3. Anonymous individual correction. A quick verbal reminder to the group, similar to positive group correction, except that the anonymous individual correction makes it explicit that not everyone is where they need to be: “We need to focus.” “Please check yourself to make sure you’ve got your eyes on your partner.”

4. Private individual correction. When and if you have to name names (you will have to, especially when you are setting expectations for under-ranks), seek to correct them privately and quietly. 

Walk by the off-task student. Lean down confidently to get as near to him as possible and, using a voice that preserves as much privacy as possible, tell the corrected student what to do quickly and calmly. Something like, “John, I’ve asked everyone to focus on forms, and I need to see you doing it too,” will usually be enough. 

If you need to return, it’s time to put the student on notice about the consequences. Again you want to do this privately: “John, I need you to focus so you can learn. If you do not focus, you will have to do 10 burpees and say “focus” every time you come up. Do you want that? I don’t, so please show me your best so you can learn this faster.”

Keep the focus on purpose, not power. You’re not exerting your authority as much as helping John to succeed.

5. Quick public correction. You will be forced at times to make corrections of individual students during public moments during class or in exams. 

Your goal is to limit the amount of time a student is “onstage” for something negative and focus on telling the student what to do right rather than scolding what he did wrong. This also helps remind the class of your expectations as the instructor. 
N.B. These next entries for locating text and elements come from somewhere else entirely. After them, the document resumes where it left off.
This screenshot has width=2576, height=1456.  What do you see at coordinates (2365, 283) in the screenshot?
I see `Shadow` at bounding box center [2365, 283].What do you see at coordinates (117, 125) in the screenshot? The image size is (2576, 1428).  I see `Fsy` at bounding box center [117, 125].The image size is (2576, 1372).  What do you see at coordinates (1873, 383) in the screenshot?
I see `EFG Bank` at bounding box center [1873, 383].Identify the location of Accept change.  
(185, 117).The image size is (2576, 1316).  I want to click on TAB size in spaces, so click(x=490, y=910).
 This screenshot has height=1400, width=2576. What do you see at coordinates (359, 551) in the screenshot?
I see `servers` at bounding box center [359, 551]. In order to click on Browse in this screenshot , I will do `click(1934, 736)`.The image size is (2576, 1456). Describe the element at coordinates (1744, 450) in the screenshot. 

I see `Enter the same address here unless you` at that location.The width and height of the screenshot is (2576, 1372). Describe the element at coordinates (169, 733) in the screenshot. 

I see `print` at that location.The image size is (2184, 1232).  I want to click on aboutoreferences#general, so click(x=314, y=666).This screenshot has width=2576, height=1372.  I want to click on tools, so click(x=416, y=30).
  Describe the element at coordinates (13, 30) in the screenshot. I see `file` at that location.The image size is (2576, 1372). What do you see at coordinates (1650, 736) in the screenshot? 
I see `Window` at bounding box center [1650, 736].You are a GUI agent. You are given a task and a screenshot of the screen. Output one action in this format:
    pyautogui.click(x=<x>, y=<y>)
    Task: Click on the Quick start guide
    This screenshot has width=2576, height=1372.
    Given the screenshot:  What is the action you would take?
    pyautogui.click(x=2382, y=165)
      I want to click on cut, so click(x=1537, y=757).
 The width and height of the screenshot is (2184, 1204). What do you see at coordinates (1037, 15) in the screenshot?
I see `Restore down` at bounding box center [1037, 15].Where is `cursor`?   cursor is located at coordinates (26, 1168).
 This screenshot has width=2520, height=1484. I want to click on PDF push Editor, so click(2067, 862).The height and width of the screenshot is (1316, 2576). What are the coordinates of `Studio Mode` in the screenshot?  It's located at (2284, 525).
Saying something like, “John, I need your eyes on me. Thank you, John. Much better,” is quick, confident, and more effective than a five-minute speech to the class on the importance of eye contact and focus.

6. Consequences. The idea is to solve a case of noncompliance quickly and with the least possible disruption to the class. In the long run, it makes an instructor stronger when he/she only occasionally uses external consequences. 

Solving issues without external consequences reinforces the instructor’s position of power. However, if a situation cannot be addressed quickly and successfully without a consequence, the consequence must be given so that instruction is not interrupted.

Ideally, an instructor has a scaled series of consequences from which to choose, so he can match the significance of the response to the disruption and, in so doing, ensure he/she own ability to administer it quickly, decisively, and without wavering. 

Minimum consequences include sitting out a drill or game to more serious consequences like being held back from testing or expulsion.

As professional instructors, we’re in a delicate place where the parent of a student may object to our consequences and pull the child out. Parents do not like to pay for their child to sit in the corner so make time out short. 

Many instructors resort to push-ups or some kind of physical consequence. The danger is in making exercising a bad thing rather than something fun and healthy. 

However, there are some exercises like a plank or burpees that are simply not fun for even the most enthusiastic people. They seem like they were designed to be punishment, so use them in small doses.